DIRECTIONS>
Quote the lines from the line holding "This screenshot has width=159, height=154." to the very end of the listing, exactly, and no others.
*** Opening of TASK INPUT ***
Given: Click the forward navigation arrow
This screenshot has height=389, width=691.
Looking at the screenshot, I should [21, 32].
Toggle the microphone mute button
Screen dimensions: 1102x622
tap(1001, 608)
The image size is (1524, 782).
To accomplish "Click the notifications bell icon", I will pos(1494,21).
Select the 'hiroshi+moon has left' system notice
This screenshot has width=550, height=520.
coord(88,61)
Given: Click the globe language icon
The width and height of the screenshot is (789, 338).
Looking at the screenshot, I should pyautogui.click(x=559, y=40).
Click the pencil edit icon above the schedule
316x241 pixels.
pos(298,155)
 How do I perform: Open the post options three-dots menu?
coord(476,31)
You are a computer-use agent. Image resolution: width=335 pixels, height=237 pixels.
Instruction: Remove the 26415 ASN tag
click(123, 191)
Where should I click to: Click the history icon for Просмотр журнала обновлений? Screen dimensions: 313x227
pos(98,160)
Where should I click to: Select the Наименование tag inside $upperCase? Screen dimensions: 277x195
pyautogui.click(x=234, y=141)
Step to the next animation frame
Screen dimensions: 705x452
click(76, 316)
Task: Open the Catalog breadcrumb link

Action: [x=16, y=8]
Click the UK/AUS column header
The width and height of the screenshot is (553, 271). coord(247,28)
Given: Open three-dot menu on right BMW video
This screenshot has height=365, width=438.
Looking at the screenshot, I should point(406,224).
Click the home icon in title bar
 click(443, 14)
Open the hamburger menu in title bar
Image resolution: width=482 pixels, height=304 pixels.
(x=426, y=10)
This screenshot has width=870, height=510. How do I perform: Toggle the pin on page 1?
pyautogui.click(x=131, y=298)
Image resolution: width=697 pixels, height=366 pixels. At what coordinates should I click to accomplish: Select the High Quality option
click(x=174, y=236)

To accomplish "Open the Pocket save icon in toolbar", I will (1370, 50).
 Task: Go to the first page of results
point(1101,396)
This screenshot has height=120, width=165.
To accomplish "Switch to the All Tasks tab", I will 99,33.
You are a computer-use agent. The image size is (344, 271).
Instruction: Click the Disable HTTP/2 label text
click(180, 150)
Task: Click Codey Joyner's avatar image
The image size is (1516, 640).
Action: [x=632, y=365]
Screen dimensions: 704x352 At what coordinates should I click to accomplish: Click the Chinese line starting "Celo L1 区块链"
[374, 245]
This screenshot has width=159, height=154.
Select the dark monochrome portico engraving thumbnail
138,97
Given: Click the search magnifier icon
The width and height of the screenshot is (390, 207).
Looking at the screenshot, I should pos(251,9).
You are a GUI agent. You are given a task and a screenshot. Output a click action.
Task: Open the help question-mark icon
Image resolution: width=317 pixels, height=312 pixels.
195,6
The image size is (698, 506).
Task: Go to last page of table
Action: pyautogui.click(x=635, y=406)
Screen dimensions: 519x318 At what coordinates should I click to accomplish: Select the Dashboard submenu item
*** Close of TASK INPUT ***
RESPONSE AREA>
This screenshot has width=159, height=154.
Select the dark monochrome portico engraving thumbnail
138,97
Given: Click the search magnifier icon
The width and height of the screenshot is (390, 207).
Looking at the screenshot, I should pos(251,9).
You are a GUI agent. You are given a task and a screenshot. Output a click action.
Task: Open the help question-mark icon
Image resolution: width=317 pixels, height=312 pixels.
195,6
The image size is (698, 506).
Task: Go to last page of table
Action: pyautogui.click(x=635, y=406)
Screen dimensions: 519x318 At what coordinates should I click to accomplish: Select the Dashboard submenu item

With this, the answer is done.